At a Glance
| Sector | Technology / Network Infrastructure |
| Starting point | No formal SOC 2 programme, inconsistent control documentation, no continuous evidence collection |
| Timeline | Type I readiness in 8 weeks; Type II clean opinion over 12-month observation period |
| Frameworks | SOC 2 — Security, Availability, Confidentiality, Processing Integrity, Privacy |
| Environment | Multi-data-centre, multiple jurisdictions, Microsoft 365 |
The Challenge
Enterprise customers — particularly in financial services, healthcare, and government-adjacent industries — were requiring SOC 2 Type II before adding the provider to their approved vendor lists. Three significant contracts were stalling because the answer to “can you provide a SOC 2 report?” was “not yet.”
The complicating factor was scale and complexity. This wasn’t a startup with a simple, contained environment. The provider operated across multiple data centres, served clients in several jurisdictions, and had network infrastructure that touched customer environments directly. The Trust Services Criteria weren’t just a documentation exercise — they needed to reflect real operational controls across a complex estate.
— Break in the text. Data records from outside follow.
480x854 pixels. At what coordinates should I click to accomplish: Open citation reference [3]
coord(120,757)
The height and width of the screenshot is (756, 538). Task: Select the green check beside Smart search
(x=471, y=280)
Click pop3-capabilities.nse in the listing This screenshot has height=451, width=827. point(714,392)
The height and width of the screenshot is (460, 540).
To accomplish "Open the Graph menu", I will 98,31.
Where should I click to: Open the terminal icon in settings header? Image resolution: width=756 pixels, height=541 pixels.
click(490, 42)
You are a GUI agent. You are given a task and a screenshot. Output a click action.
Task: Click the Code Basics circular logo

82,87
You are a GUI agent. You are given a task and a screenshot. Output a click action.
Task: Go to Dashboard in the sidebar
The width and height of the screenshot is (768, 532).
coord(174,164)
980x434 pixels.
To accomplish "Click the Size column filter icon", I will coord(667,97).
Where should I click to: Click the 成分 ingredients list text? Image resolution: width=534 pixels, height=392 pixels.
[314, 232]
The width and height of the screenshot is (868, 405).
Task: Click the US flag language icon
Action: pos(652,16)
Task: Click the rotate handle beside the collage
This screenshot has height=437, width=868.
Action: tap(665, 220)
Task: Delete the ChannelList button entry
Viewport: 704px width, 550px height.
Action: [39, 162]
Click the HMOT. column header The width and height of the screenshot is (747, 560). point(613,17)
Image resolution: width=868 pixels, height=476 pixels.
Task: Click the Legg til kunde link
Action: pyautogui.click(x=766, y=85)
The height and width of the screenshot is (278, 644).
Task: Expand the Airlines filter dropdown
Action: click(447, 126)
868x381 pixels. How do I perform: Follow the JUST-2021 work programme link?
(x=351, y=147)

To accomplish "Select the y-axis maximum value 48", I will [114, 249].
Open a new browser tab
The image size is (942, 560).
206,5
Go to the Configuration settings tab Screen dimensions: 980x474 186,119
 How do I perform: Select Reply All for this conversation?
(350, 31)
The specific gaps at the start of the engagement:
- No formal security programme mapped to TSC — controls existed but weren’t structured against the five Trust Services Categories
- Inconsistent control evidence — some controls were well-documented, others were tribal knowledge with no audit trail
- No continuous monitoring — controls were being operated but not systematically evidenced over time, making a Type II opinion unsupportable
- Availability and processing integrity underdocumented — the two criteria most relevant to a network provider had the weakest evidence
- Vendor management gaps — third-party risk assessments were incomplete or outdated
Three six and seven-figure contracts were waiting. The cost of “not yet” was measurable and growing.
Our Approach
SOC 2 Type II requires something that Type I doesn’t: evidence of operating effectiveness over time. You can’t sprint to Type II — you have to operate controls consistently across the observation period and capture evidence as you go. The programme was designed around this reality from day one.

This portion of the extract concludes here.